Redwood Landscape installs and maintains quality, water-efficient sprinkler irrigation systems in the greater Longmont Boulder CO area. Here are some points to consider when evaluating your current irrigation or choosing a new system for your lawn and garden.
Best Lawn Irrigation Practices
- Uniformity – look for good coverage of water over grass. If it takes 20 minutes to get that brown spot hydrated, while other areas of the grass are flooded, you have poor uniformity. Your grass should get exactly the same amount of water everywhere in a given amount of time. Lawn heads should provide head to head coverage. The heads should spray each other. It they do not, your system will have poor uniformity.
- No overspray—your planting beds should NOT be getting wet from your lawn sprinklers. This will only encourage weed growth. A well installed sprinkler system will have lawn zones and they will only water the lawn while bed zones should be drip lines or soaker hoses. This will help keep your beds weed-free, while avoiding over-watering of your landscape plants.
- Make sure your heads are at the correct height. Too low = the spray is blocked by the grass. Too high = your lawnmower will quickly make coleslaw of your sprinkler head.
- Your valves should be installed in a clean, dry box with plenty of room around the valves for future work. If the installer set the valves too close together, you may have a horrible time trying to replace one in the future. If there is no fabric under the valves, soil will creep up and cover the valves over time. The valves should have fabric and preferably rock under them to keep soil / water out of the valve box. All too many times, I’ve seen valves set in wet locations, covered in soil, installed too close together for anyone to get their hand around. It’s frustrating.
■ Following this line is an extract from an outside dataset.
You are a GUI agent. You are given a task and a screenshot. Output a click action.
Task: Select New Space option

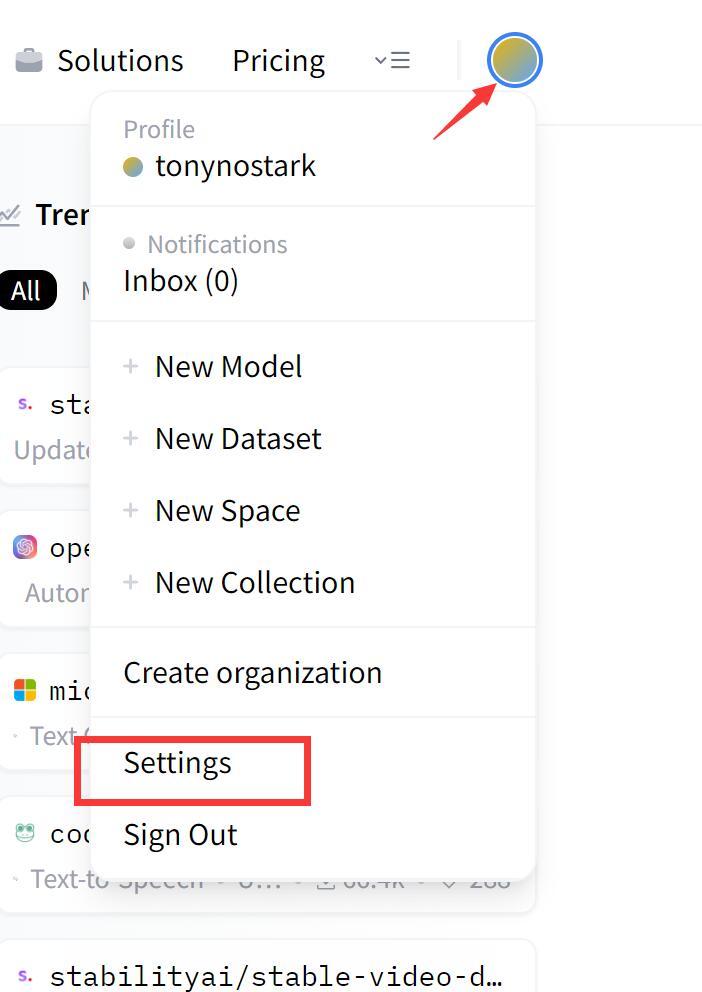[228, 511]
- A good system will use the correct head for the location. Shorter spray pop-ups are great for 5-15’ of spray, rotors and impact heads are great for 15’ to 30’ spray patterns. I’ve seen so many rotor heads spraying 25 feet trying to water a strip of grass 10 feet wide, and spraying the fence and beds in the process. All because the installer didn’t want to dig a trench to install the right head in the right location.